No restante de seu discurso no Primeiro de Maio, Petro retratou a si mesmo e a seu governo como sendo da classe trabalhadora, e defendeu um projeto de lei da saúde que expande as clínicas locais e reduz o papel das seguradoras privadas. Petro disse demagogicamente: “Não pertenço a essa pseudoaristocracia ignorante, vestida como escravagista, que hoje não conhece a realidade do mundo”.

Além do congresso rejeitar seus limitados programas sociais, Petro tem enfrentado ameaças muito reais e crescentes de círculos militares e da extrema direita, que buscam derrubar seu governo eleito. Na quarta-feira, ele advertiu explicitamente que um “golpe” contra ele provocaria uma erupção social em massa.

Descrito na mídia corporativa como o “primeiro presidente de esquerda” da Colômbia, Petro foi instalado para canalizar os protestos em massa e as greves gerais contra a desigualdade social que eclodiram entre 2019 e 2021 para ilusões de reformas dentro do sistema capitalista. O seu poder depende da sua capacidade de suprimir a luta de classes, que tem se tornado cada vez mais limitada.

Apesar de um recente aumento, sua popularidade oscila em torno de 35%. As suas posições em relação a Israel e as recentes promessas de uma “assembleia constituinte” visam, sem dúvida, reforçar sua base de apoio, que se baseia hoje em grande parte na burocracia sindical desacreditada e em outros setores da classe média.

Independentemente da sua repulsa pessoal pela matança de palestinos, que não precisa ser contestada, Petro e seu governo representam um setor da classe dominante capitalista que depende do imperialismo dos EUA para ter acesso a mercados, capital e, acima de tudo, proteção contra qualquer desafio vindo de baixo.

Qualquer luta séria contra o imperialismo e a guerra exige um movimento massivo da classe trabalhadora em nível internacional para acabar com o capitalismo. Essa ameaça irá empurrar todas as seções das elites dominantes regionais para uma ditadura aberta e de volta aos braços do imperialismo.

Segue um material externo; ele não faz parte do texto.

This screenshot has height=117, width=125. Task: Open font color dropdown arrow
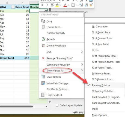pos(69,5)
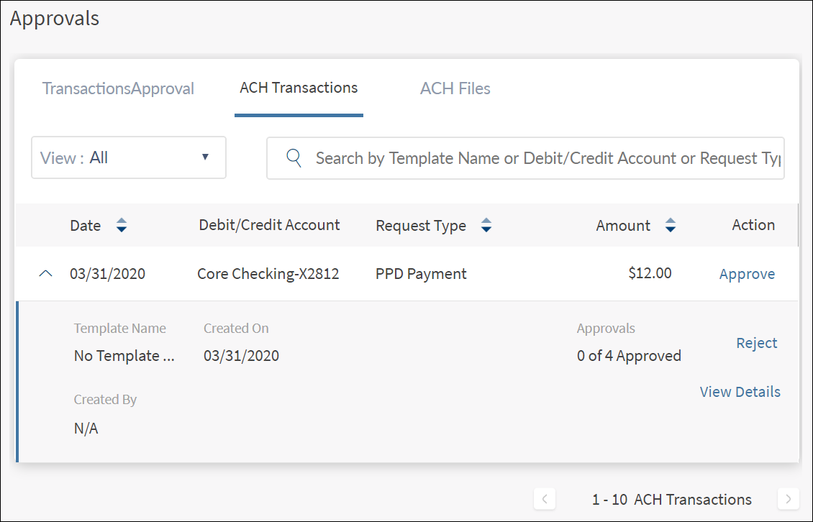
Task: Focus the Search by Template Name field
Action: [547, 158]
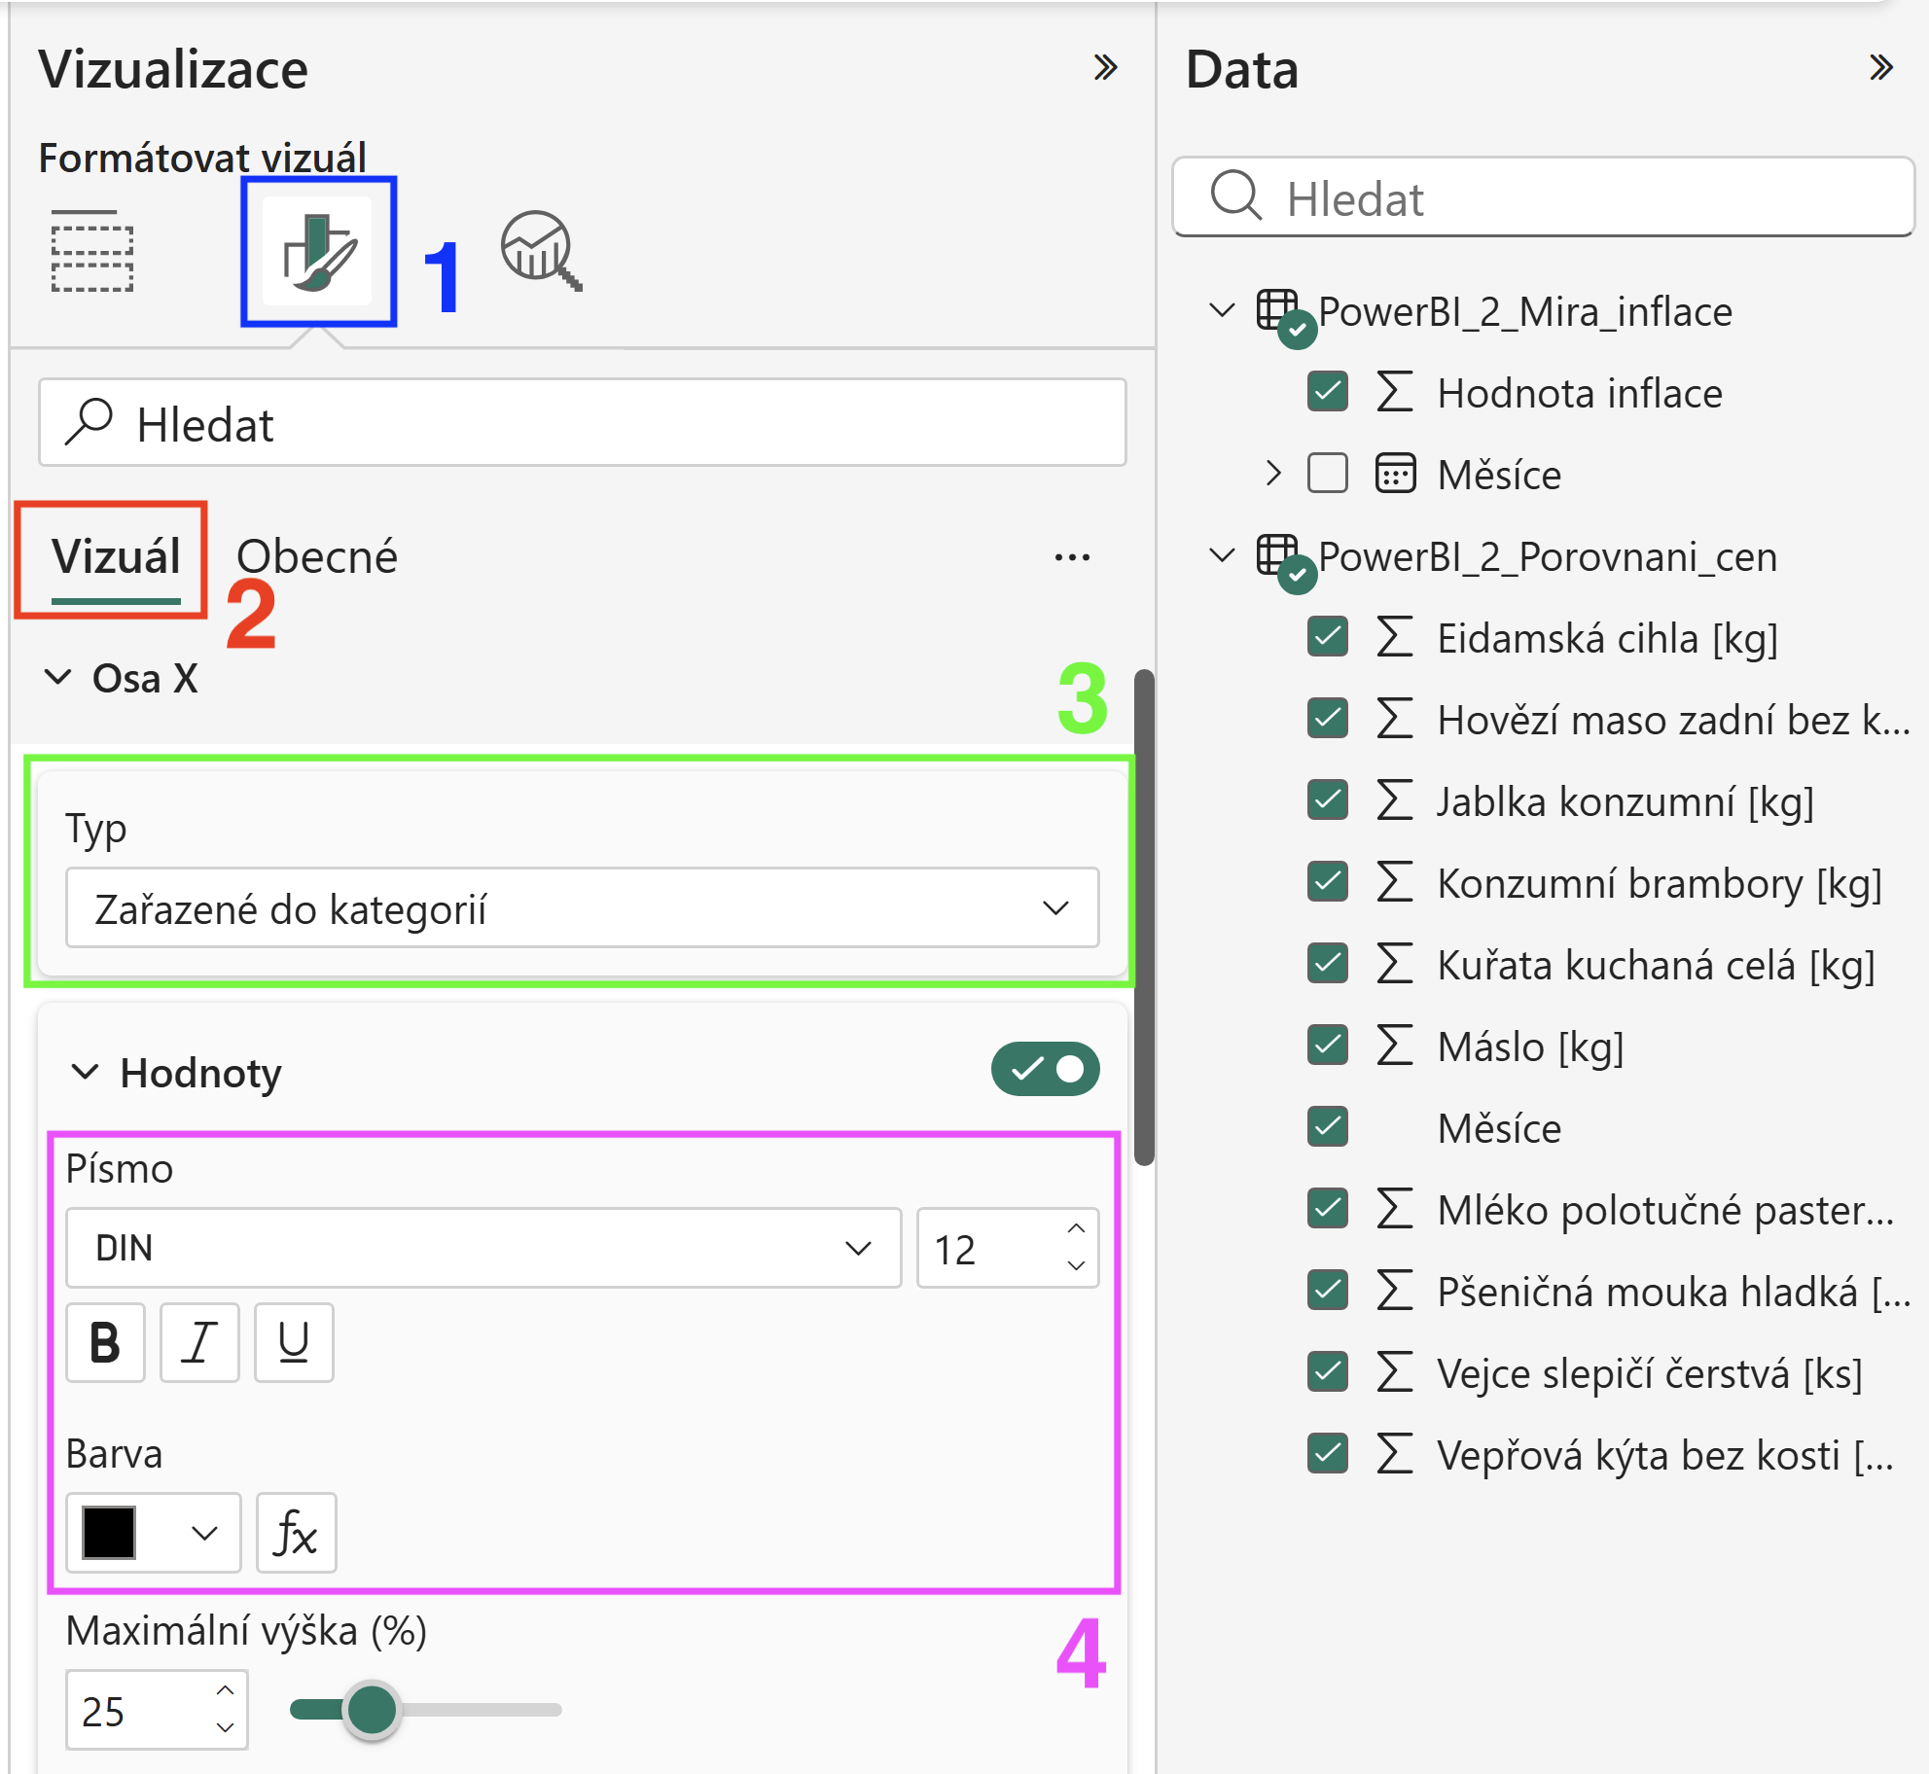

O grande revolucionário marxista Leon Trotsky escreveu já em 1928: “Um movimento democrático ou de libertação nacional pode oferecer à burguesia uma oportunidade de aprofundar e ampliar suas possibilidades de exploração. A intervenção independente do proletariado na arena revolucionária ameaça privar completamente a burguesia da possibilidade de explorar ele”.